DH is still being kind of contradictory about all this stuff, but whatever. we tried 1 of the 2 condoms and i had a horrific reaction that just would not quit, so earlier this week when we were both in the mood i told him that we would have to abstain since i wasn't willing to use the condom. i couldn't remember where i was in my cycle (what bliss - pre O anyway!) so i told him that there would definitely be a chance, but the chances of not conceiving are ALWAYS higher and it's kind of just a crapshoot anyway because hell, some people get pregnant using condoms AND the pill, so statistics can only tell you so much. so he was like, whatever, let's go for it, and FF says i O'd the next day. and he's totally fine and chill about it, and said that he'd be happy to have another baby. i think he thinks it won't happen. so i think that improves my odds of it happening as well.

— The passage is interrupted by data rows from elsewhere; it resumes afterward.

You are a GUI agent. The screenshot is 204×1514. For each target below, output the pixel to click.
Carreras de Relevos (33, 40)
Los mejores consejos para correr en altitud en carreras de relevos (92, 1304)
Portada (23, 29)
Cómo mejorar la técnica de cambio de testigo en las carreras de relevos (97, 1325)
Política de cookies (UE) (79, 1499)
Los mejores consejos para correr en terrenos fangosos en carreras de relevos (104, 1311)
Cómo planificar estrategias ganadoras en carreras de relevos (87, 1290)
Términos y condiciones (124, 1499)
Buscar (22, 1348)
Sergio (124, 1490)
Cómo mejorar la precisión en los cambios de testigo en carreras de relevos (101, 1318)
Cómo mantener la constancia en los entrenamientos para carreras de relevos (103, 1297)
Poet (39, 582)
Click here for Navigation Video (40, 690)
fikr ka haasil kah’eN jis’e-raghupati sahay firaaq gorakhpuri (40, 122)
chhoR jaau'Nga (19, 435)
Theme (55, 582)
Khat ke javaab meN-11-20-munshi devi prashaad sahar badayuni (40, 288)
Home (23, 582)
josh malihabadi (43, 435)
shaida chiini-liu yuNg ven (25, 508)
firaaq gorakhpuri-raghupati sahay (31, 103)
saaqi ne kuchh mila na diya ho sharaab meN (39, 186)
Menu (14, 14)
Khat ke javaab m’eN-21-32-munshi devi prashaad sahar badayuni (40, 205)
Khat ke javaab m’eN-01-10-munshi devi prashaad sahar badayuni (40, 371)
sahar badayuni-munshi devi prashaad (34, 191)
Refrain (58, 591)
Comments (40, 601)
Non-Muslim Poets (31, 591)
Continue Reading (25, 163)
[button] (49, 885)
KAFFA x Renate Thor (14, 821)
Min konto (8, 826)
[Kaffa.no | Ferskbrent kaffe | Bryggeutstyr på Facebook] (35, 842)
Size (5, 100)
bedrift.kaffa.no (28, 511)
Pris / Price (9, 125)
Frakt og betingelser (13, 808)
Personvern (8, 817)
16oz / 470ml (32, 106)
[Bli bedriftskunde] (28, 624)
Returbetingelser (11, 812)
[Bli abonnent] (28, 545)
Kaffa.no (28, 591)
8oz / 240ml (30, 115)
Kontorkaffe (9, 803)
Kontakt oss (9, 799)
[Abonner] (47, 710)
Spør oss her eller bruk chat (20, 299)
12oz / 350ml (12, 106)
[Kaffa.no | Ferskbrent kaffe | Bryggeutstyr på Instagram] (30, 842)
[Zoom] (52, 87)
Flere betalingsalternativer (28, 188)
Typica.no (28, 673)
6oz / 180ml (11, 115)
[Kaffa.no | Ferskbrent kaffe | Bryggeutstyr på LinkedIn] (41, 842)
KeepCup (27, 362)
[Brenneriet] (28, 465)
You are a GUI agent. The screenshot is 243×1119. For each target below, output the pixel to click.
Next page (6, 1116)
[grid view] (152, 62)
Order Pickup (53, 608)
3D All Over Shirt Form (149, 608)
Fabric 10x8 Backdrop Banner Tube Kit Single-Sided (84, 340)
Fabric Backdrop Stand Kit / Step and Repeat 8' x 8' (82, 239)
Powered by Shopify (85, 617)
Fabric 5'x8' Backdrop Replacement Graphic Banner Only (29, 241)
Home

he'd still like to try the other condom brand so that if this cycle is a wash, he at least knows if there is SOME sort of easy and convenient non-vagina-angering condom we can use if he gets super cold feet... but if it doesn't work, he will give up, because he is not so opposed to pregnancy that he would have me jump through all these hoops to avoid when they're either physically or mentally difficult for me. a baby would be a happy thing even if it's stressful/hectic, whereas recurrent vaginal infections/irritations really have nothing going for them. OH, and other good news: i had my follow-up ultrasound this week due to my cyst in july, and it is all cleared up! and my endometrium looks nice as well (i asked because she wrote down 1.15 as the level which is SUPER LOW for this point in your cycle, but it was actually 11.5 which is good), so IF there is a zygote in me that would like to be an extremely inconveniently-timed baby, it's got a nice cozy place to implant.
also? i have been having tons of friends announce pregnancies, left and right. two of them were basically like, "don't congratulate me, i don't even know how to feel about this." and whatever - i mean, you need to feel how you feel, and having gone through an unplanned pregnancy myself i know that it's mentally jarring and requires adjustment, but still. just so not what i was in the mood to hear. plus, i never asked to not be congratulated or felt BAD about it - i was surprised and shocked and not sure how we'd manage, but i was HAPPY, so i just cannot relate to that. anyway, i think there is an epidemic of pregnant friends lately around here.
oh, and for halloween i am thinking i will go the lazy route and just wear some of my dressy indian clothes. that's the nice thing about being ethnic; you always have several back-up costumes in your closet that your mom and grandma and aunties are bugging you to wear more often.
well, there you go, another novel from me - and nearly in time for NaNoWriMo!